For too long, licensed acupuncturists have been considered medical technicians or specialists, restricted to the application of acupuncture and herbology to problems after they occur, in mimicry of the emergency medical model. With the unstoppable threat of "dry needling" breathing down our necks, it is time to take our medicine to the next level, the highest level—wellness coaching. Wellness coaching allows us to help our patients eliminate medical problems in such a way as to prevent those problems from returning. Prevention and cure fit together like yin and yang.

How We Can Help

The practitioner of Chinese medicine will teach patients how to eliminate the three pathological syndromes of excess that are responsible for the majority of health issues in the U.S., namely liver qi stagnation, heart heat, and spleen damp. These three excesses reflect the learned habits of worrying, hurrying, and overeating. Wellness coaching teaches our patients to substitute healthy habits for unhealthy ones.

Wellness coaching will become the third major weapon in our fight against disease and disharmony, right alongside acupuncture and herbology. Wellness coaching is the noblest form of health care when you consider that sometimes, you can throw all the acupuncture and herbology you want at a problem, but unless the bedrock causes are addressed, the syndromes keep returning in one or another form.

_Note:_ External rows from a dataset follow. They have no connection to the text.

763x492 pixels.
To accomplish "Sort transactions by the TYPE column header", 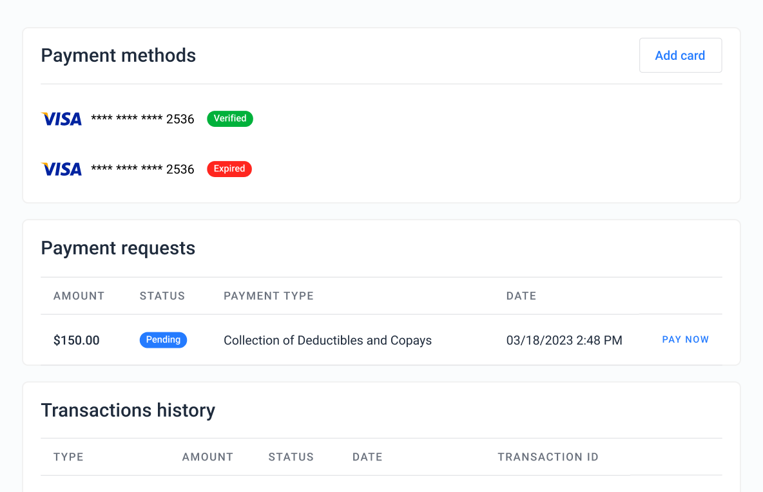I will coord(68,457).
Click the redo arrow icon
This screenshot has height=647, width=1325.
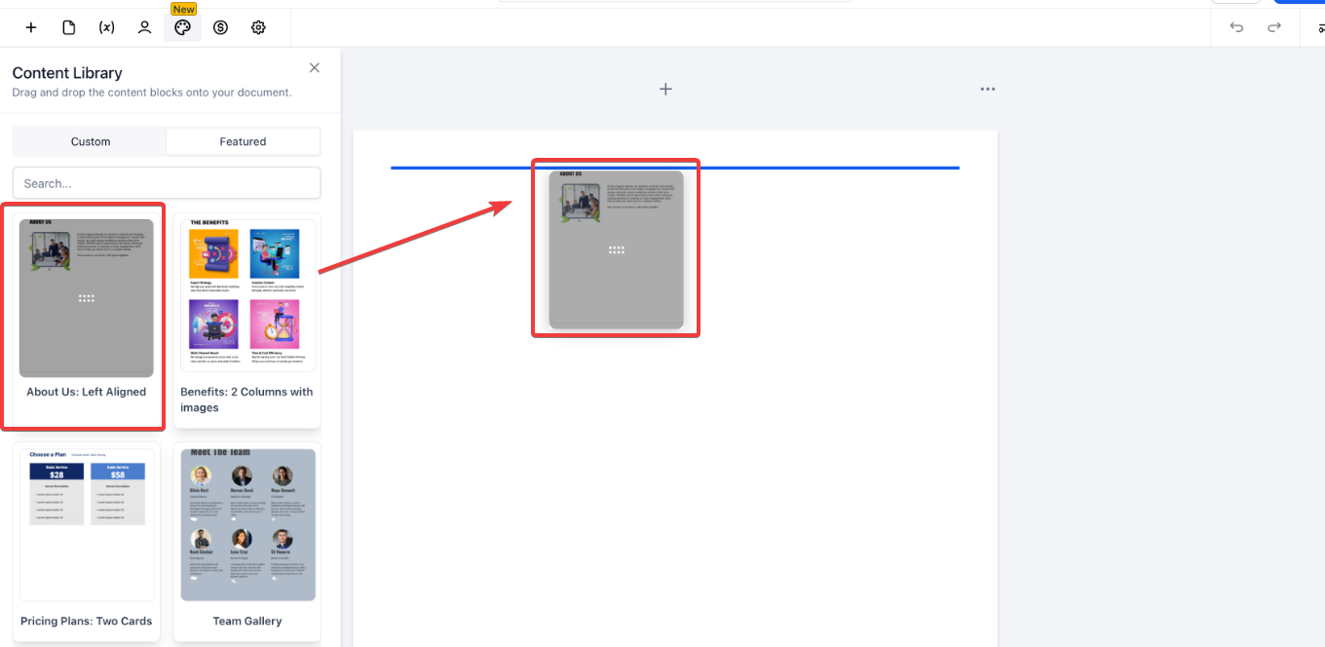click(1274, 27)
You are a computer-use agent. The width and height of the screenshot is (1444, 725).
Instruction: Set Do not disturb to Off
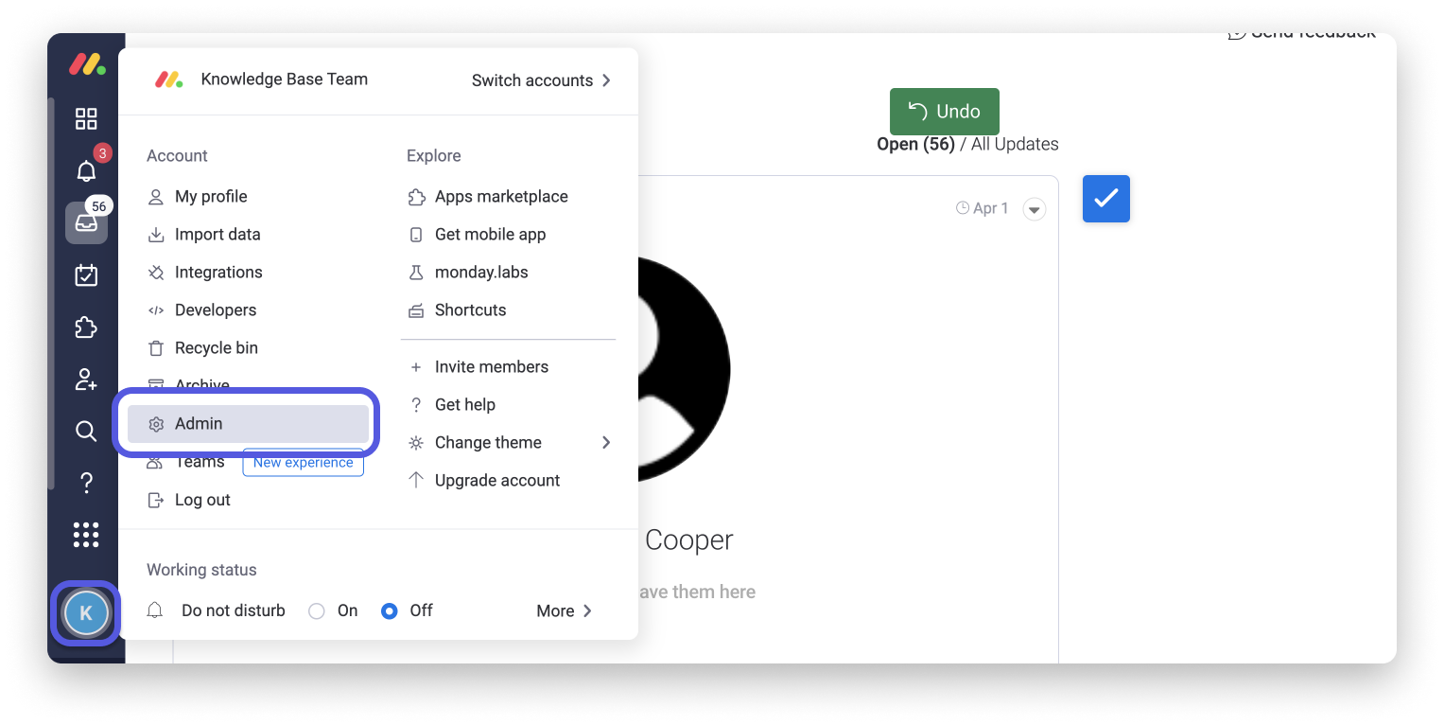389,611
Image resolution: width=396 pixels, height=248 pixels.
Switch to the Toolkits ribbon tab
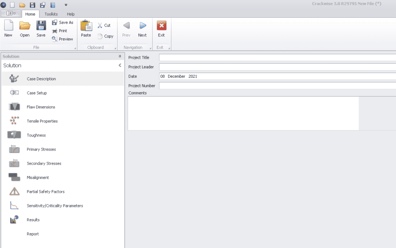pos(51,14)
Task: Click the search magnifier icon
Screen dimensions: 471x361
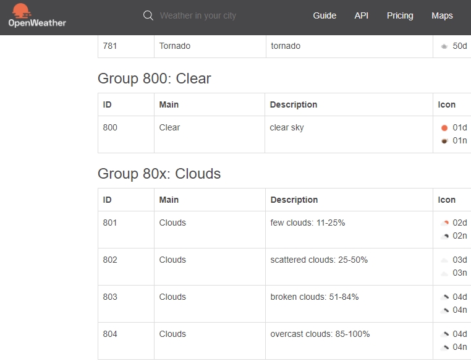Action: click(148, 15)
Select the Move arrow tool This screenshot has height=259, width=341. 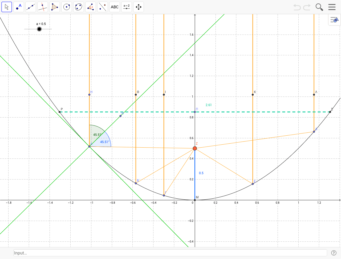tap(7, 7)
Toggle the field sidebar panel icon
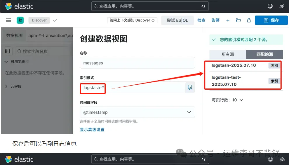This screenshot has width=289, height=165. (x=8, y=51)
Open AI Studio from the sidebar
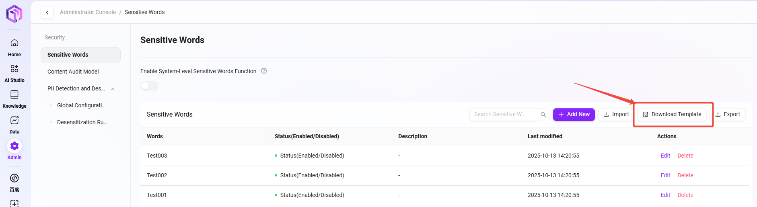 point(14,69)
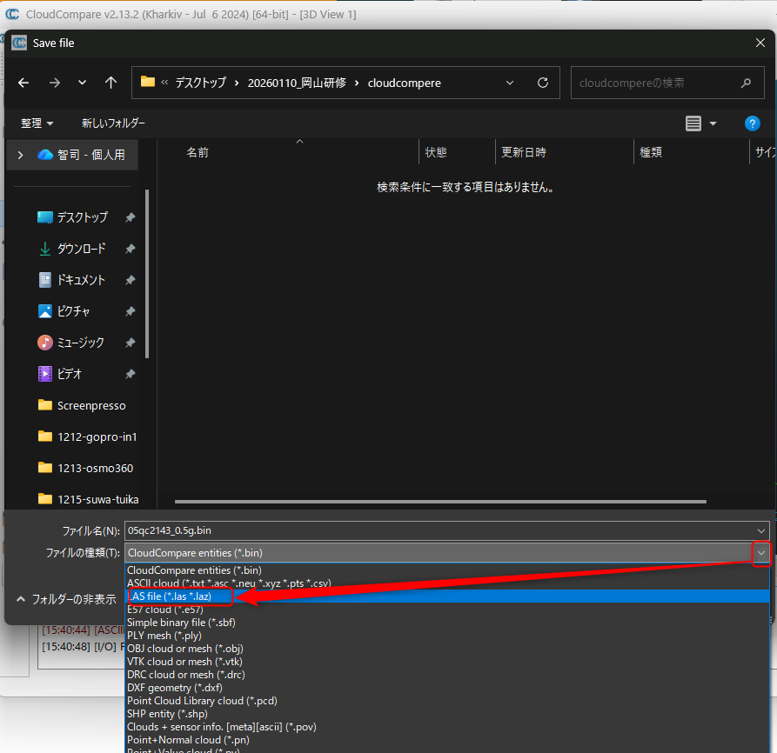The image size is (777, 753).
Task: Expand the address bar history dropdown
Action: (510, 83)

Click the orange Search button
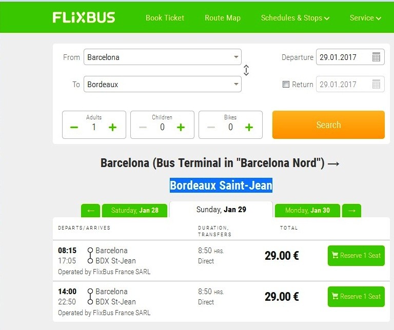328,125
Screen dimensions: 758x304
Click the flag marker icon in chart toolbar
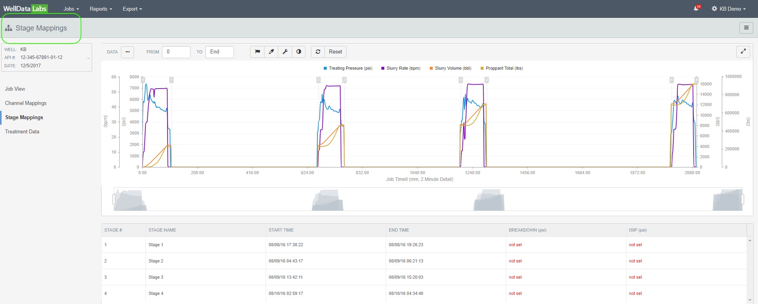click(257, 52)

These three syndromes explain so many health issues that we encounter in the modern world, making our job of diagnosis easy. Let's examine a common example—hypertension. High blood pressure is a major contributor to a long list of health problems, including and especially heart disease, the number one killer of Americans. Chinese medical theory offers simple, common-sense explanations for hypertension that can lead to the kind of life-style changes necessary for a cure.

Liver, Heart & Spleen

Chronic liver qi stagnation can cause people to tighten muscles continuously in a 24-7 fight-or-flight response to non-emergency situations. Squeezing down on the blood vessels reduces the space inside, thus increasing pressure on the inner walls and on the heart. Taoist philosophy, breathing exercises, self-trust, and other confidence-building measures can relax muscles and allow the qi and blood to flow freely, thus normalizing blood pressure.

Chronic heart heat is the result of hurrying and scurrying through life while "keeping busy" and denigrating sleep and rest. Multi-tasking and living in the fast lane create excess friction which leads to a buildup of pathogenic heat. The heart, always moving, is most susceptible to friction and overheating. As excess heat expands in the blood, pressure mounts on the vessels and heart. Wellness coaching will teach patients self-trust, to sleep and rest as their bodies require, and to let go of the mistaken belief that constant activity and excessive speed are virtues.

Chronic spleen damp will increase the volume of fluids in the body, including the blood. Increased volume presses against the interior walls of the vessels and heart, thus increasing pressure. This excess yin condition is usually the result of food stagnation, which in turn is what happens when a person eats more food than the body calls for.

Most often this excess yin is used to push down the excess yang that rises as a result of the first two syndromes. In other words, while excessive food intake is regularly used by Americans to calm their pathogenic heat, it adds to the hypertension epidemic by expanding the blood. Wellness coaching will teach patients to eat less food by trusting their own eating instincts, and thus clean out accumulations of dampness and toxic damp heat.

The world is changing faster than most realize. "Medical care" is being transformed into "health care" because people demand better. We, as practitioners of Chinese medicine are well suited to lead the charge, to introduce ancient wisdom into the modern world with our own version of prevention and cure.

Reference

  1. Pipes S. Free Med School Won't Solve the Doctor Shortage. Forbes, 17 Sept 2018.